- Tasks
a: From the fan-tailed cuckoo article, duplicate the passage starting at "- Conservation status: LC" and ending at "designated Cacomantis meeki.".
b: Extend the fan-tailed cuckoo article, beginning right after its final sentence.
___ Page excerpt ___
Scientific classification
- Kingdom: Animalia
- Phylum: Chordata
- Class: Aves
- Order: Cuculiformes
- Family: Cuculidae
- Genus: Cacomantis
- Species: C. flabelliformis
- Binomial name: Cacomantis flabelliformis (Latham, 1801)

= Fan-tailed cuckoo =

- Genus: Cacomantis
- Species: flabelliformis
- Authority: (Latham, 1801)
- Conservation status: LC

Species of bird

The fan-tailed cuckoo (Cacomantis flabelliformis) is a species of cuckoo in the family Cuculidae.
It is found in Australia, Fiji, New Caledonia, New Guinea, Solomon Islands, and Vanuatu.

==Taxonomy==
Six subspecies have been recognised:

- Cacomantis flabelliformis excitus (Rothschild & Hartert, 1907) – Mountains of New Guinea.
- Cacomantis flabelliformis flabelliformis (Latham, 1802) – Eastern Australia from Cape York through to southern South Australia; south-western Western Australia.
- Cacomantis flabelliformis meeki (Rothschild & Hartert, 1902) – Solomon Islands including Santa Isabel, Kolombangara, Guadalcanal and Bellona. Originally designated Cacomantis meeki.
- Cacomantis flabelliformis pyrrhophanus (Vieillot, 1817) – New Caledonia including the Loyalty Islands.
- Cacomantis flabelliformis schistaceigularis (Sharpe, 1900) – Vanuatu.
- Cacomantis flabelliformis simus (Peale, 1848) – Fiji.

==Description==
The fan-tailed cuckoo is about 25–27 cm long. The fan-tailed cuckoo has a slate-grey head, back and wings, rufous underparts and barred black and white tail. Its eye is surrounded by a yellow orbital eye ring which helps to distinguish it from the smaller and paler brush cuckoo (C. variolosus) and the also smaller chestnut-breasted cuckoo (C. castaneiventris).

==Habitat==
Its natural habitats are temperate forests, subtropical or tropical mangrove forests, subtropical or tropical moist montane forests, paddocks, orchards and gardens.
___ Extracted material ___
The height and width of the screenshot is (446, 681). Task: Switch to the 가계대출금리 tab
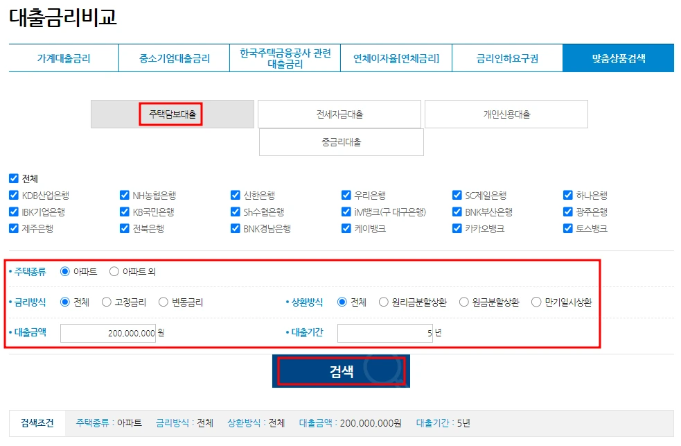pos(63,58)
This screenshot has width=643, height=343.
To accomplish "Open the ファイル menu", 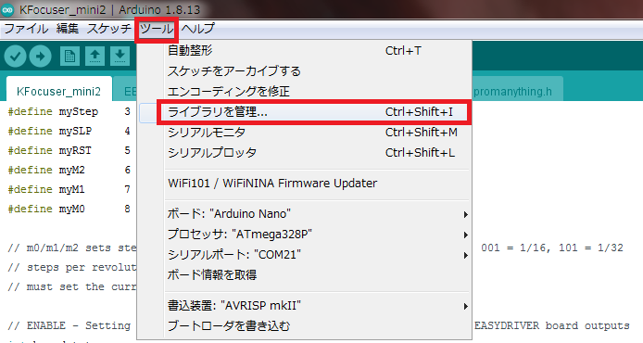I will (x=26, y=29).
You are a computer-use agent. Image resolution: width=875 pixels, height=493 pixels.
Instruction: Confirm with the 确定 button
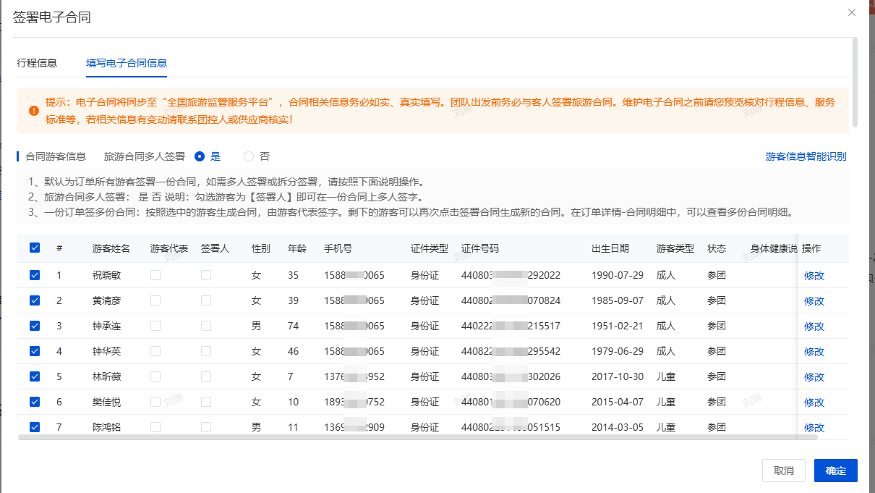[835, 471]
___
- Answers provided
a:
- Conservation status: LC

Species of bird

The fan-tailed cuckoo (Cacomantis flabelliformis) is a species of cuckoo in the family Cuculidae.
It is found in Australia, Fiji, New Caledonia, New Guinea, Solomon Islands, and Vanuatu.

==Taxonomy==
Six subspecies have been recognised:

- Cacomantis flabelliformis excitus (Rothschild & Hartert, 1907) – Mountains of New Guinea.
- Cacomantis flabelliformis flabelliformis (Latham, 1802) – Eastern Australia from Cape York through to southern South Australia; south-western Western Australia.
- Cacomantis flabelliformis meeki (Rothschild & Hartert, 1902) – Solomon Islands including Santa Isabel, Kolombangara, Guadalcanal and Bellona. Originally designated Cacomantis meeki.

b:
The Australian range is from Cape York in Queensland following the coast south to Shark Bay in Western Australia. Along the west coast, its range extends no more than 1000 km inland. In South Australia the range is along the coast except in the south-east corner around Mount Gambier and the Eyre Peninsula. It also inhabits Tasmania.

==Breeding and social habits==
In Australia the species breeds from July to January. They only lay one mauve white with red and/or brown spotted egg in the nest of other birds (see brood parasitism) like fairywrens or thornbills. The nest preferred is usually domed in shape. Its voice is similar to descending trill with a grasshopper-like chirp.

==Diet==
The species in Australia eats a variety of insect and their larvae, fruits and vegetables, small reptiles, mammals and birds, especially bird chicks. It perches in an exposed position to locate its prey and then pounces, catching it in the air or on the ground.

==Status==

Adult calling, Dayboro, SE Queensland

The fan-tailed cuckoo is listed by the IUCN as being of "Least Concern". No particular threats have been identified and the bird has a wide range and presumed large population and is common in much of its range. Even if the population trend is downward, this is not at such a rate as to justify putting the bird in a more threatened category.